§ **Your assignment**: In the entries below, find every line with the string "text" and copy it.

##### Given data

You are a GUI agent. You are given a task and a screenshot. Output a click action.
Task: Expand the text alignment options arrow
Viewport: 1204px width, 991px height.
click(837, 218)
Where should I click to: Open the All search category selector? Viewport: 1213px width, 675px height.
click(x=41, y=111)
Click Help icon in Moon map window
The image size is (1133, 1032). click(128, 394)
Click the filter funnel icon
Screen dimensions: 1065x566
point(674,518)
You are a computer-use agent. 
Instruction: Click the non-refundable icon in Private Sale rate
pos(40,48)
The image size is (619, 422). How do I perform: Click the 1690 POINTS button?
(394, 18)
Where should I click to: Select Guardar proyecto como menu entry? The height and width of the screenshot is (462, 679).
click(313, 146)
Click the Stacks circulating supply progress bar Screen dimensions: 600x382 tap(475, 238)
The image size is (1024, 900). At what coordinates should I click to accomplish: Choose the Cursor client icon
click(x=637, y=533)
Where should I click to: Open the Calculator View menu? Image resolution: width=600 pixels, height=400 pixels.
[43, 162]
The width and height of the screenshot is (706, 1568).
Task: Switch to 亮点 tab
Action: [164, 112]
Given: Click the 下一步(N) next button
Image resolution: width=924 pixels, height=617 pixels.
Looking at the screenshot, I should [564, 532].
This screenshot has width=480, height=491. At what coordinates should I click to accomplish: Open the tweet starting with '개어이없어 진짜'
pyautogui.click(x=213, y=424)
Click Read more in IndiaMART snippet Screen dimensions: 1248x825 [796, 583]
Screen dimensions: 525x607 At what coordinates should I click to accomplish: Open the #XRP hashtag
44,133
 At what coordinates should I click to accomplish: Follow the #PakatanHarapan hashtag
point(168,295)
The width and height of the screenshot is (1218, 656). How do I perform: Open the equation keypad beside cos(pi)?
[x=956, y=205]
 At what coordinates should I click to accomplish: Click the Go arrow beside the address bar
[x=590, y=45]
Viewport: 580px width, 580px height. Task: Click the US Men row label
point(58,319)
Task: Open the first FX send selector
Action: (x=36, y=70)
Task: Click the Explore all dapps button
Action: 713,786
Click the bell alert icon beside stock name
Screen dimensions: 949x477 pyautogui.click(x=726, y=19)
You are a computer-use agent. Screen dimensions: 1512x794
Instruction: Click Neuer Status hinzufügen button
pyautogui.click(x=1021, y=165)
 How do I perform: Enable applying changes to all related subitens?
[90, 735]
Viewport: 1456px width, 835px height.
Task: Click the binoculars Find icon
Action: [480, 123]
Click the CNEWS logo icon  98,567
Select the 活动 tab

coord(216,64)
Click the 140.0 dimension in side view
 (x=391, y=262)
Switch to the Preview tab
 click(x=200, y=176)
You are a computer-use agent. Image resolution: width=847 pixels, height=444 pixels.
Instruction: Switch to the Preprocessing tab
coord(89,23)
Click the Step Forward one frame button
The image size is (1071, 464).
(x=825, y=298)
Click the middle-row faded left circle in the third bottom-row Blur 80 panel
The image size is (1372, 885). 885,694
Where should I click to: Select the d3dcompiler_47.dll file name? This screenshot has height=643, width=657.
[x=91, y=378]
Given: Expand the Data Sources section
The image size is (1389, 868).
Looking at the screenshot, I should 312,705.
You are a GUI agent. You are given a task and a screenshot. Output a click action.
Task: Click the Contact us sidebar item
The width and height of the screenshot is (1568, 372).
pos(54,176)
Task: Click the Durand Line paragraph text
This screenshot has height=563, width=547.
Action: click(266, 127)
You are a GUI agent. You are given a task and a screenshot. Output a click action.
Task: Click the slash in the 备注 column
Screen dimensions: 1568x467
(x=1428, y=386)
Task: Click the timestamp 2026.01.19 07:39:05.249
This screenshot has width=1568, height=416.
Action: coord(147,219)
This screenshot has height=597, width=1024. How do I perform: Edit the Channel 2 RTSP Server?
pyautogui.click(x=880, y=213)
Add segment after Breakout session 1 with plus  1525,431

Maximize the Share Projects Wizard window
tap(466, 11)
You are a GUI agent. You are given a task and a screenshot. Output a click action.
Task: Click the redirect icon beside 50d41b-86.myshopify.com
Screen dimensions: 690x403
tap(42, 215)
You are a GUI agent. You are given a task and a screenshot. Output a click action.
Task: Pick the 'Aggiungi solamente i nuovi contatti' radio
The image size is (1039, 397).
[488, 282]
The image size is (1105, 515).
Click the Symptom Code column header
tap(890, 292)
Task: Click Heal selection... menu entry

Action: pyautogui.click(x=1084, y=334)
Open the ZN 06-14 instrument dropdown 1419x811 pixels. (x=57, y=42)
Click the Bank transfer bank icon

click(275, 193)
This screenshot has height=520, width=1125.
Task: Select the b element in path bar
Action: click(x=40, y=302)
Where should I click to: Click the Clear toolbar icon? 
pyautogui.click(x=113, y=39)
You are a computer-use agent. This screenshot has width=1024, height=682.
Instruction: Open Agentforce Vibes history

##########

§ **Reply**:
Task: Expand the text alignment options arrow
Task: Click the Durand Line paragraph text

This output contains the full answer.